The game plan was simple.
“I was just making sure I was reading a bunch of pages, as much as I could,” he said.
By the end of the contest, he said, he read around 50 books.
Throughout those seven weeks, L.T. managed to glide through all of the pages of the Michael Vey series, much of the Series of Unfortunate Events books and other books he came across like “The War that Saved my Life” by Kimberly Brubaker Bradley.
He stuck to the fiction he prefers that has a substantial amount of comedy and action. He mentioned any book with mystery or suspense often caught his attention as well.
The contest was not only a way to compete, though.

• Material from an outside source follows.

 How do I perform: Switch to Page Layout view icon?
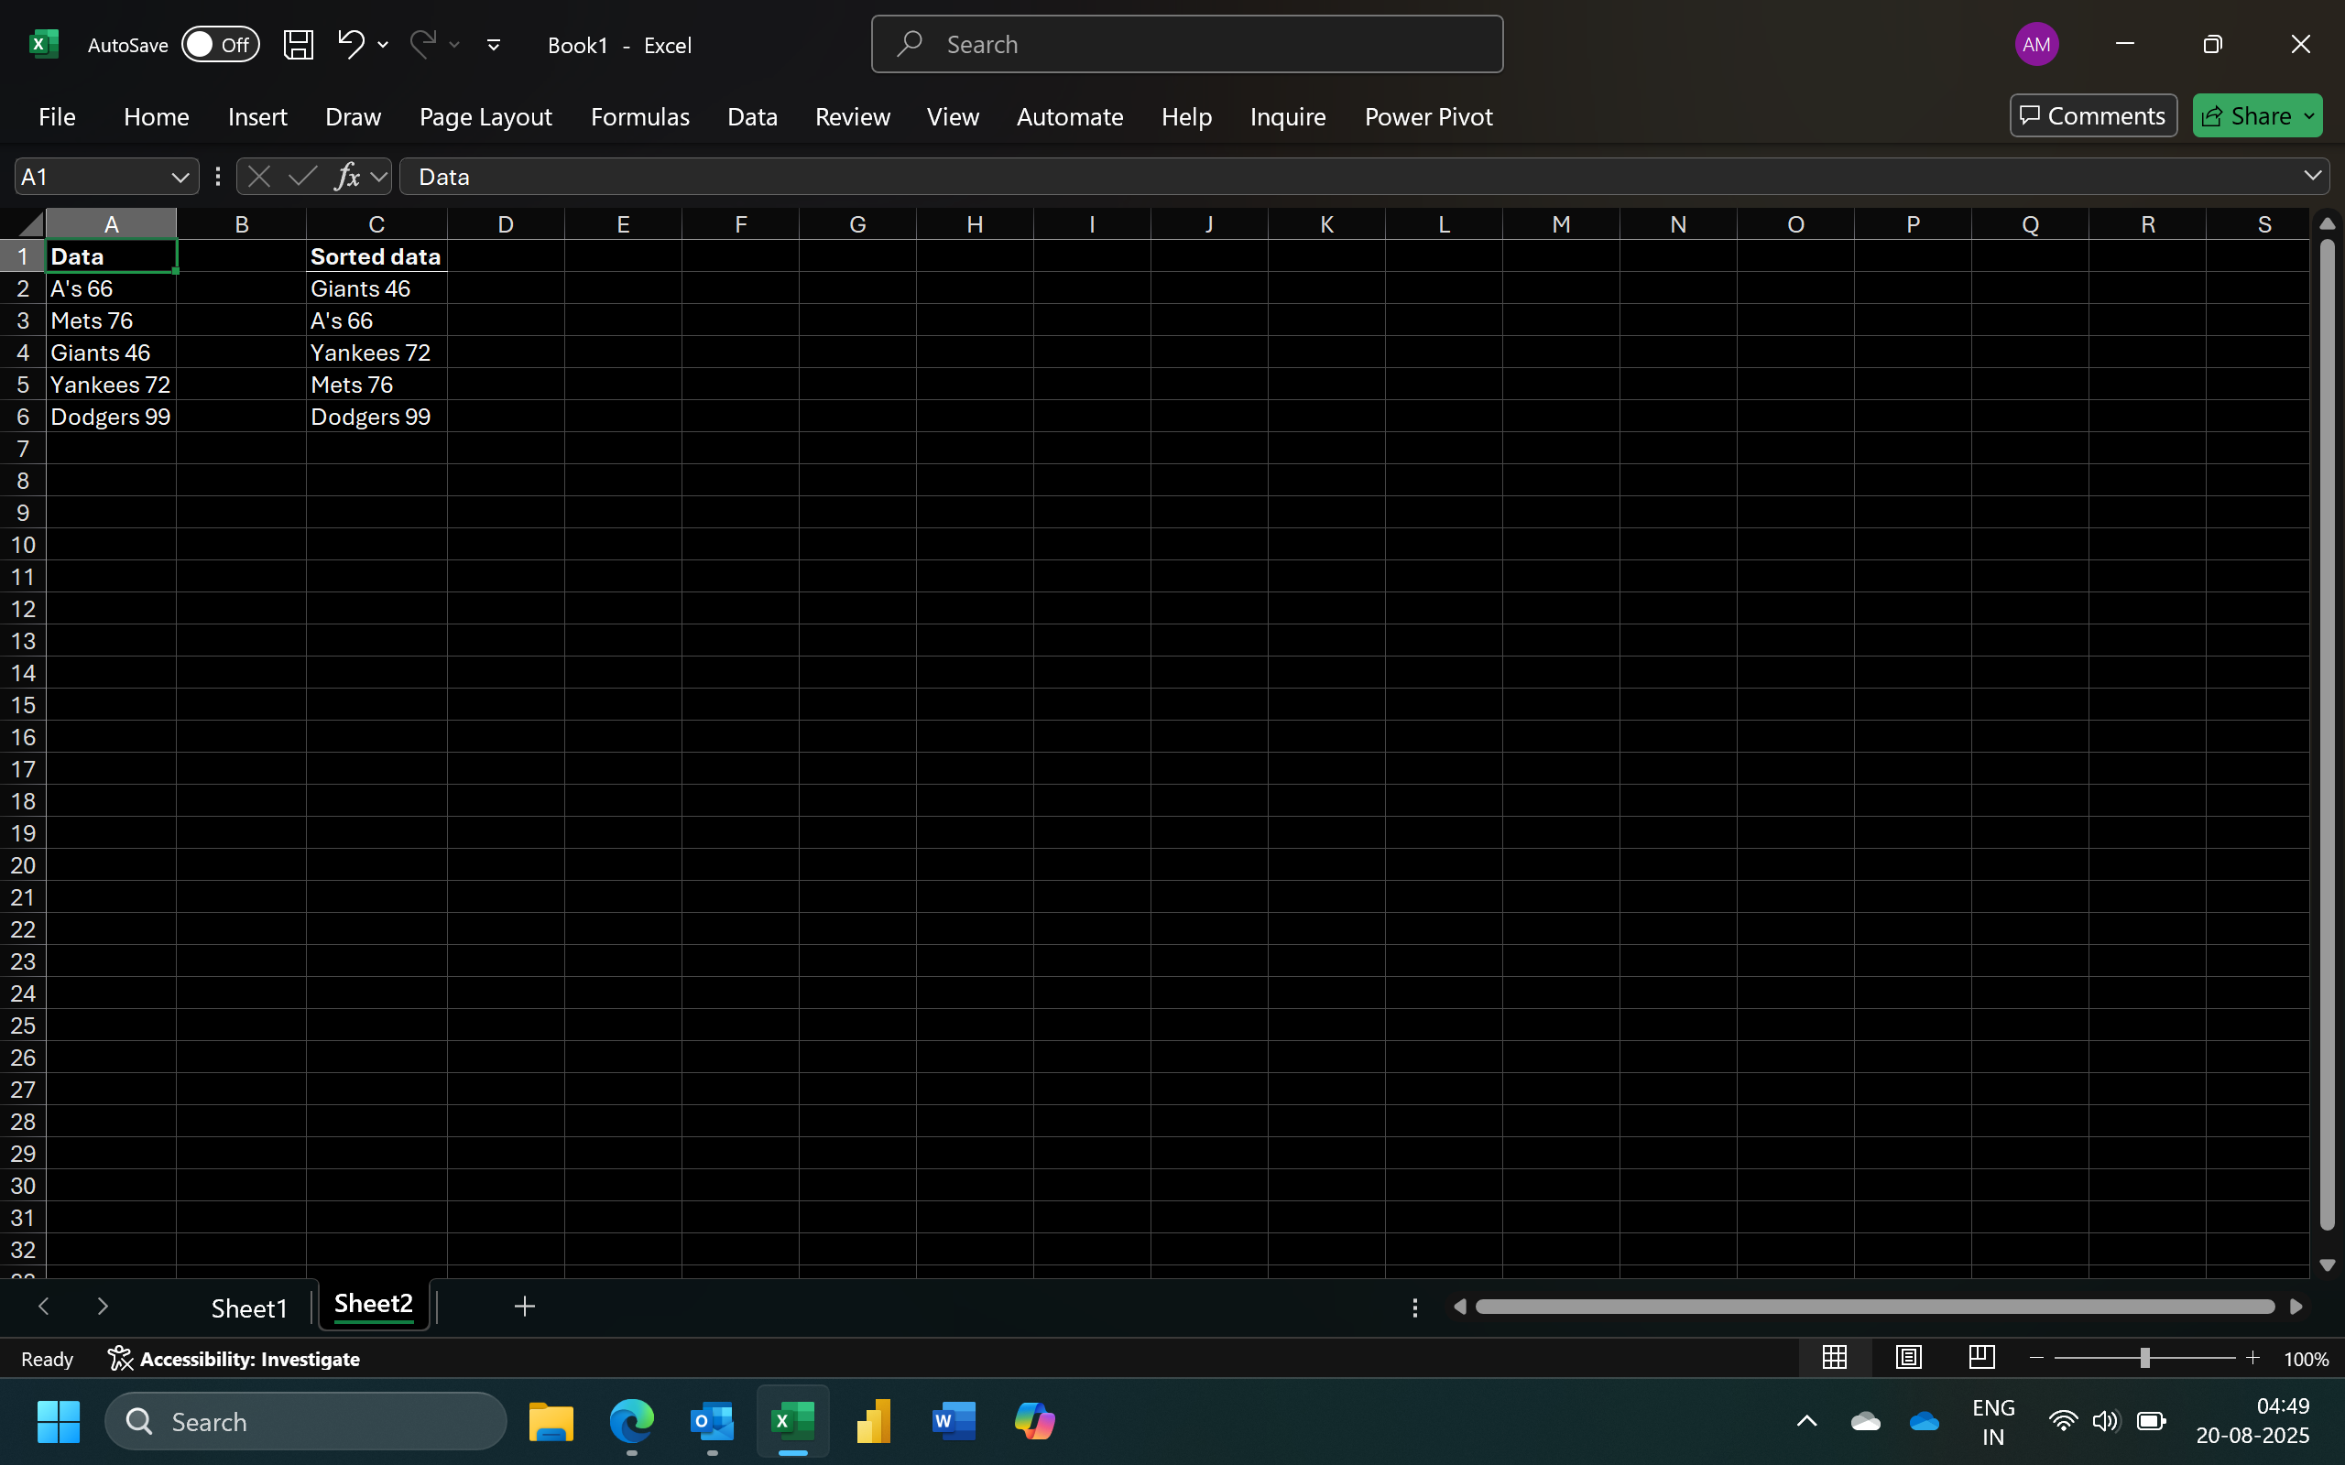tap(1908, 1357)
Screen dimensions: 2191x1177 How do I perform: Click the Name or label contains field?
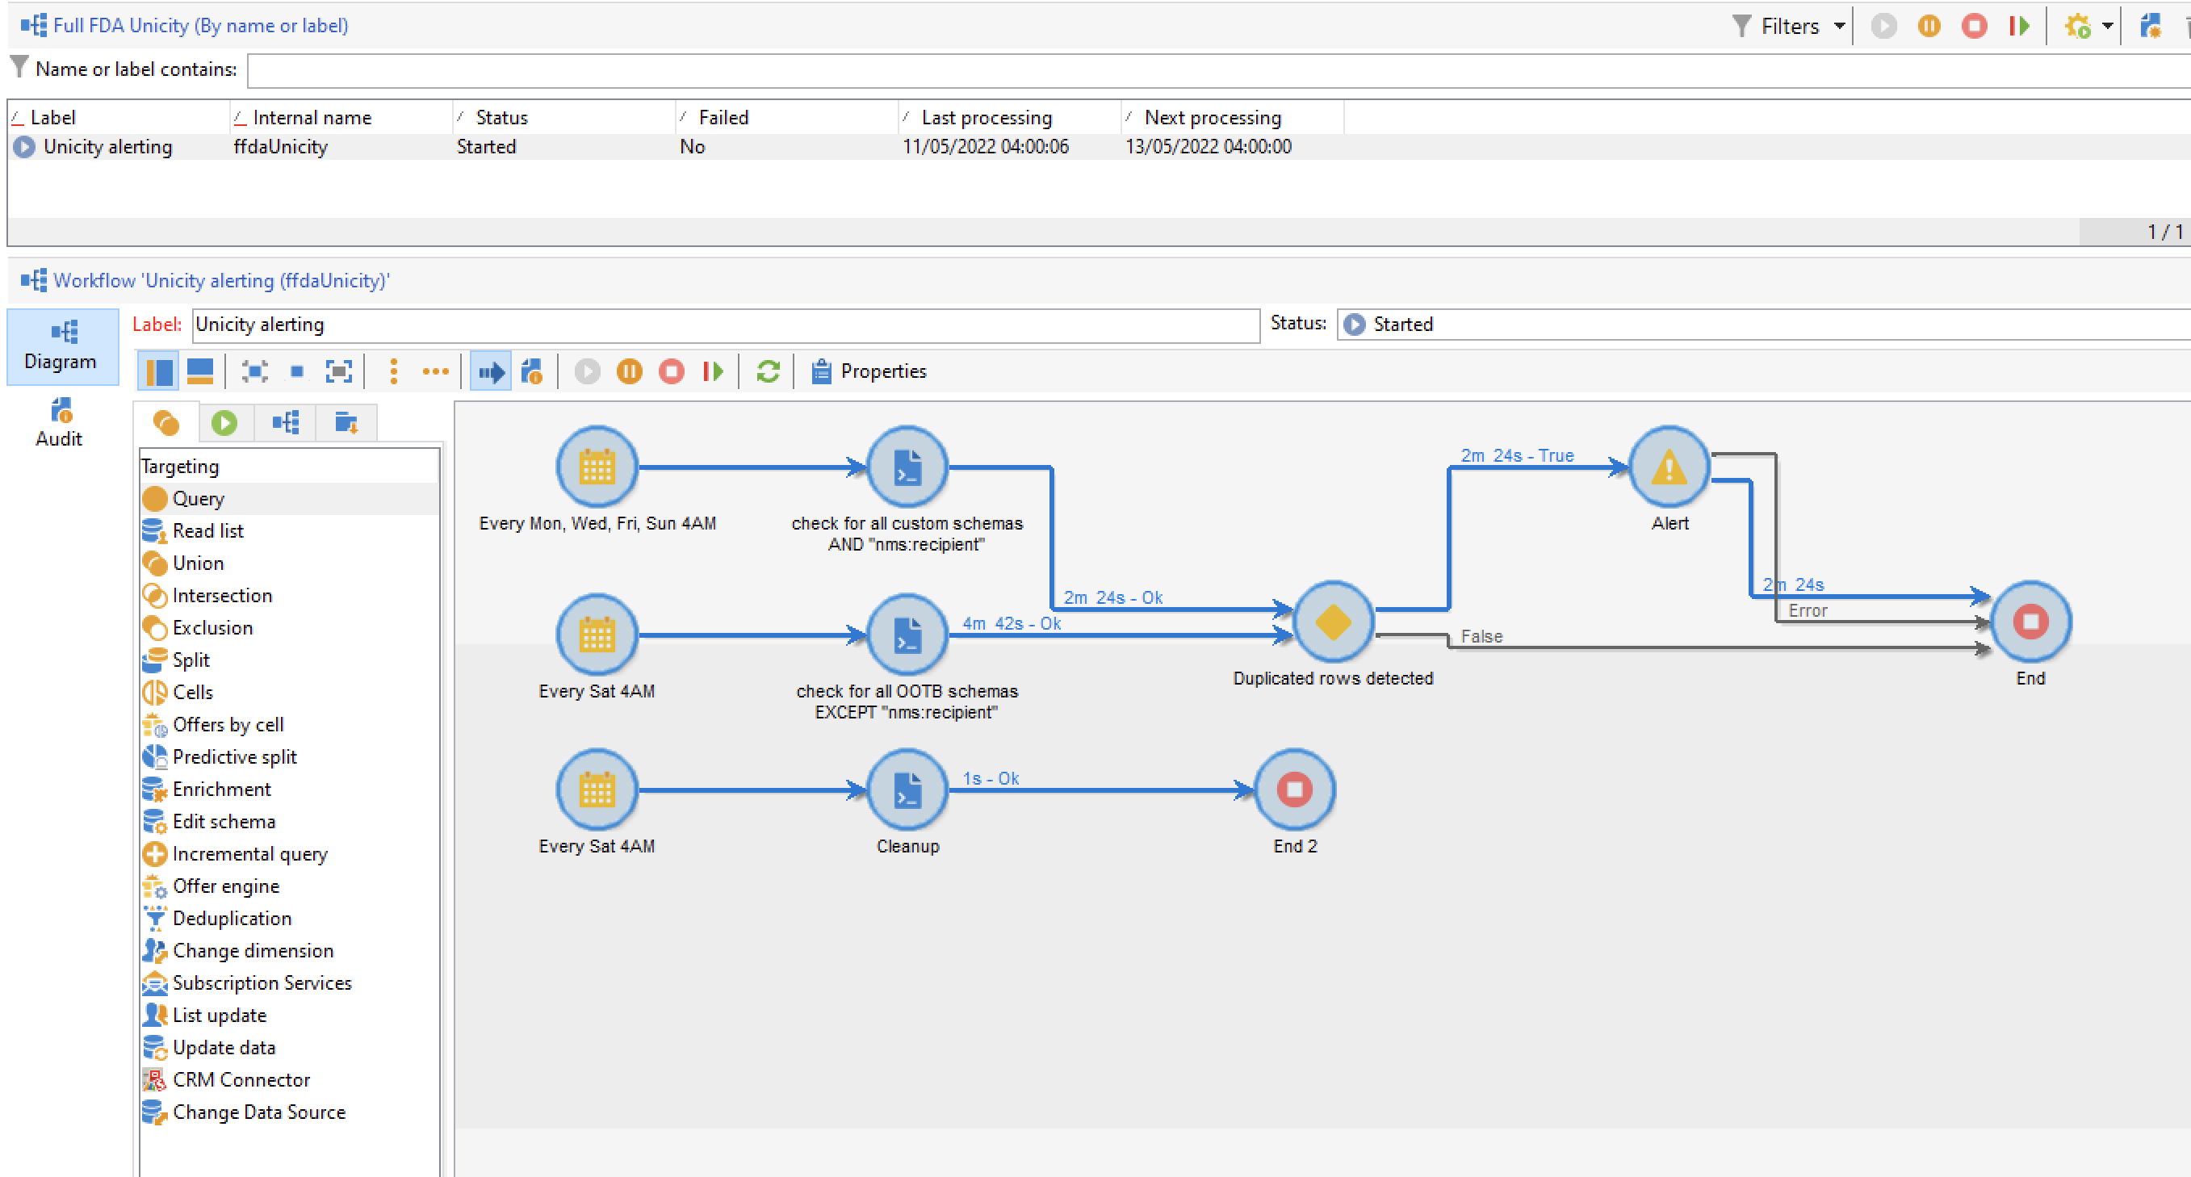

Beyond the competition, L.T. said he loves to read. He just does not read as fervently outside of the contest.
He developed his love of books and reading in general from his mother, Gina Spears, who is blind and also an avid reader in Braille. L.T. said he found a love of books through her.
Gina Spears said she loves reading and L.T. just picked it up from her. She added it is a “close connection” the two have together. So, when he got the call that he surpassed everyone in the contest as well as in his category, Gina Spears said she was very proud.
“I was ecstatic,” she said.
L.T. plans to read 5,000 pages next year, hoping to keep his streak going.
In another Braille contest, the Braille Challenge, this one specific to literacy skills, L.T. took first place in the junior varsity bracket for middle-schoolers. Two others apart of EIASE, Olivia Rios and Sidney Horn, competed as well. Olivia took first place in the apprentice bracket for second-graders.